About a month ago, I wrote a blog post about a phenomenon I’m witnessing among American evangelicals that seems like a massive reenactment of Jesus’ exorcism of the Gerasene demoniac in which he casts a bunch of demons from a man into a herd of pigs who storm off a cliff and drown. As the tinfoil hat types among us get more and more obviously ridiculous and start racing towards a cliff, many of us are turning back in disgust as Jesus exorcises our demons. So this song is the rap version of that blog post, basically mixing imagery from Mark 5 with the parable of talents.

It names an attitude problem that I see in which people hide their selfishness behind so-called “family values” and resemble the third servant from the parable of the talents who would rather live a safe, comfortable life than live an adventure of imaginative entrepreneurship by listening to and obeying the Holy Spirit (I’m not accusing anyone in particular of doing this; if it convicts you, then let it; if the shoe doesn’t fit; then don’t wear it). Families are important; I love my wife and boys very much and I would give everything to defend them from harm. But unless we start to “seek the kingdom of God first” (Matthew 6:33) before family, career, country, sports, hobbies (and all the other allegiances to which we pledge), then we won’t be able to have a paradigm shift as a society in how we take care of each other. This is not about defending either political party; this is about getting past the selfish attitude that outsourced our responsibility for each other to government agencies and experts in the first place.

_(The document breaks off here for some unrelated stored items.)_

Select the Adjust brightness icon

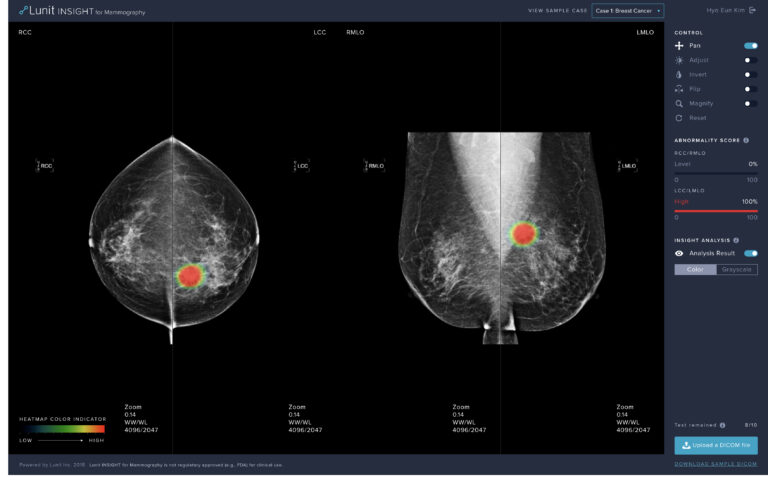[680, 60]
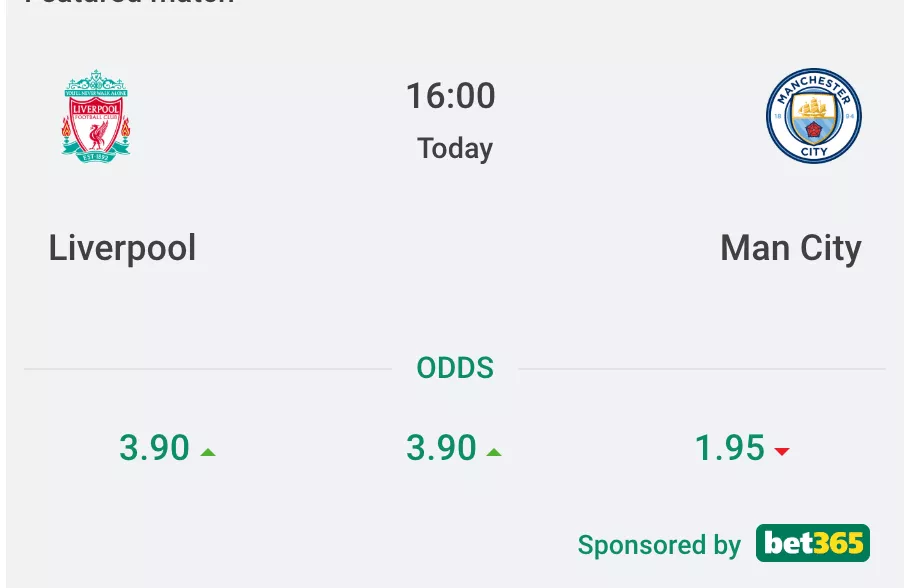
Task: Select the Man City win odds of 1.95
Action: pyautogui.click(x=730, y=448)
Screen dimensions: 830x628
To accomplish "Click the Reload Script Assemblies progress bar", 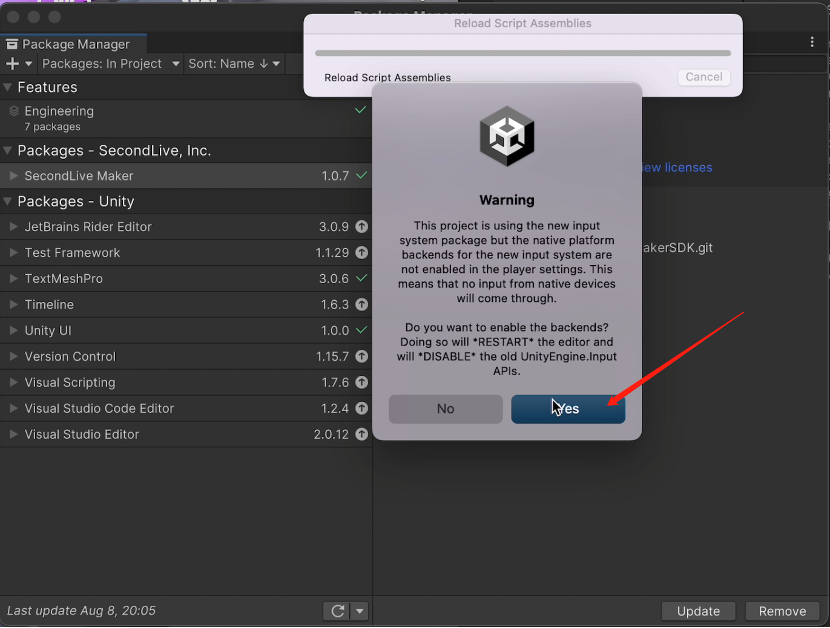I will coord(522,53).
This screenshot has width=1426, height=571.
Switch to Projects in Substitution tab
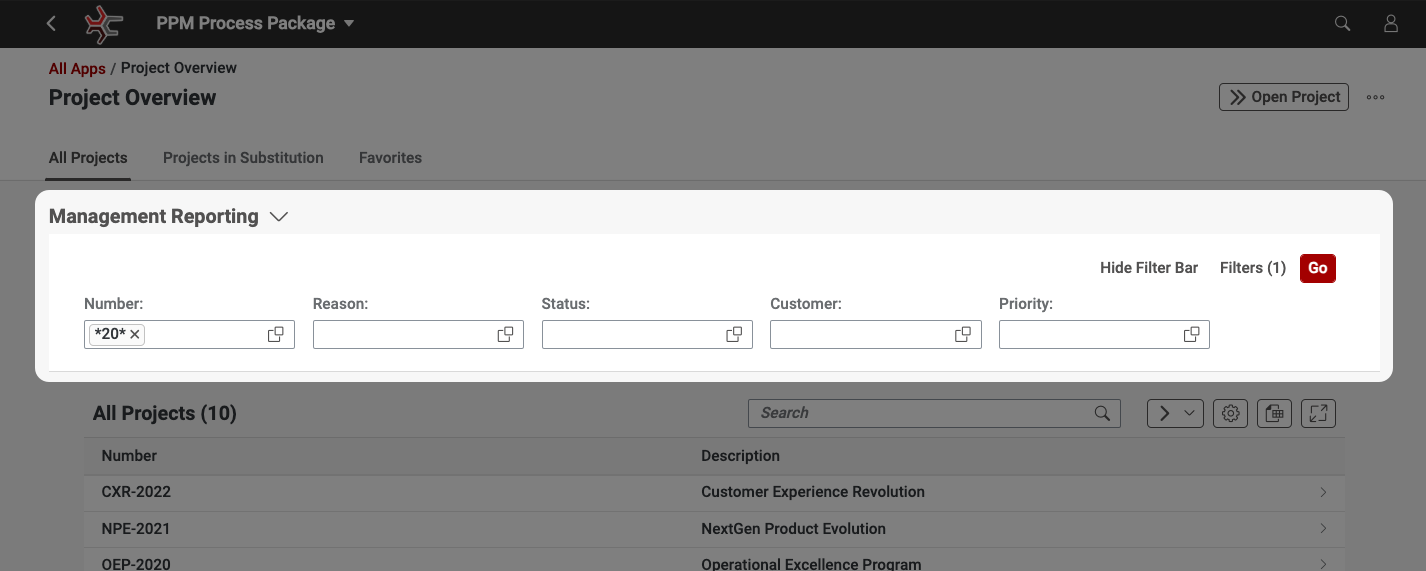click(x=243, y=158)
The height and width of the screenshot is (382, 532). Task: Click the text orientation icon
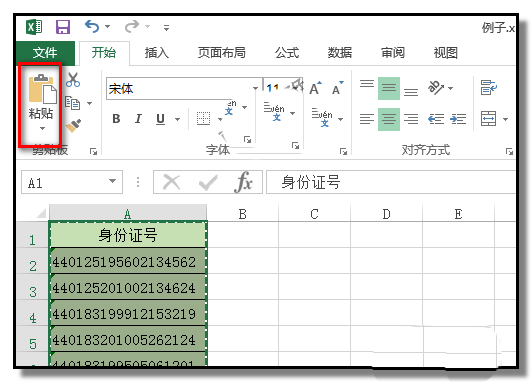436,88
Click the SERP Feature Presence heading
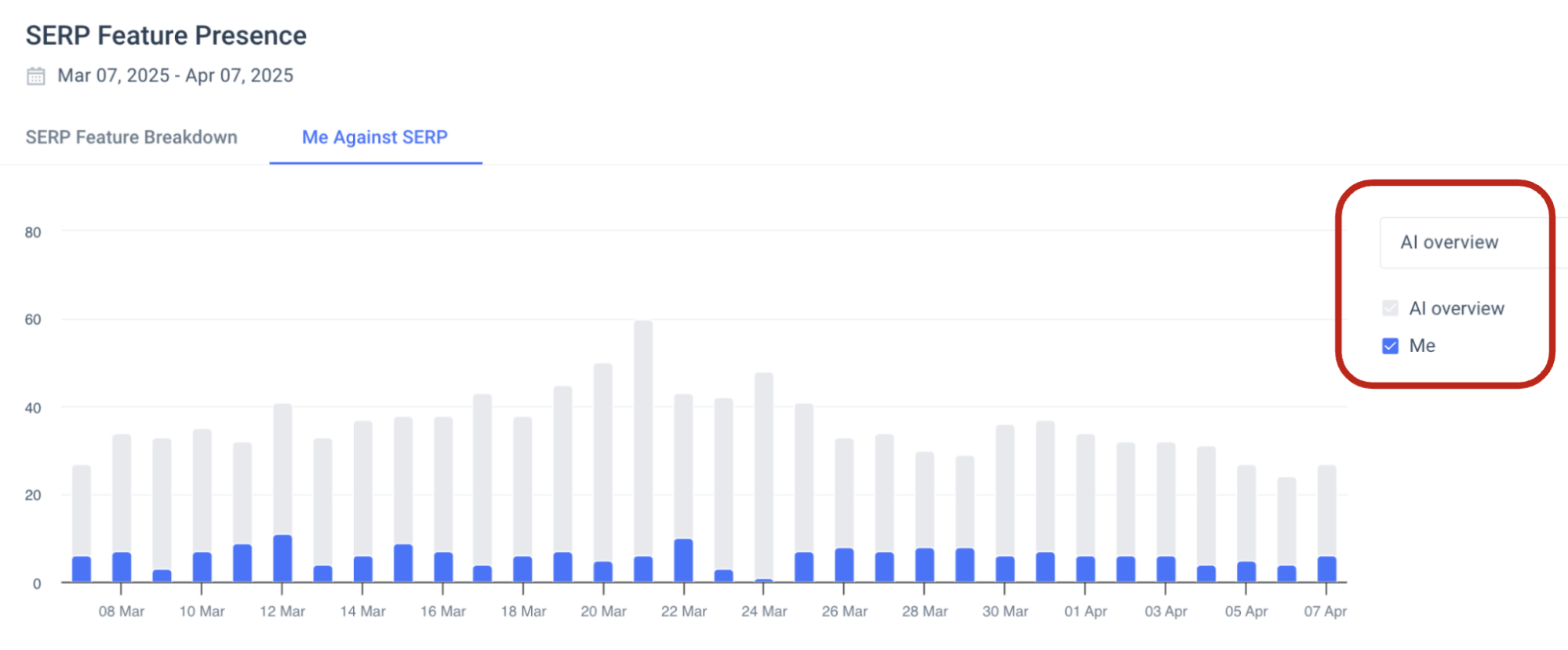This screenshot has width=1568, height=650. 166,35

I personally think some safety nets require national coordination; others need to be shifted to a grassroots, personal approach. If we get our tax cuts on the backs of the poor and we don’t make new safety nets to replace the ones that get cut down, I’ll guarantee you that God will sic an Assyria or a Babylon on us just like He did to Israel back in the day (that is, if we aren’t ourselves the Babylon from Revelation, and in that case, you can read about our destiny in that book). Think about this verse and be convicted by it: “He came to that which was his own, but his own did not receive him” (John 1:9). It’s as true today as it was in 1st century Palestine; we crucify our savior every day.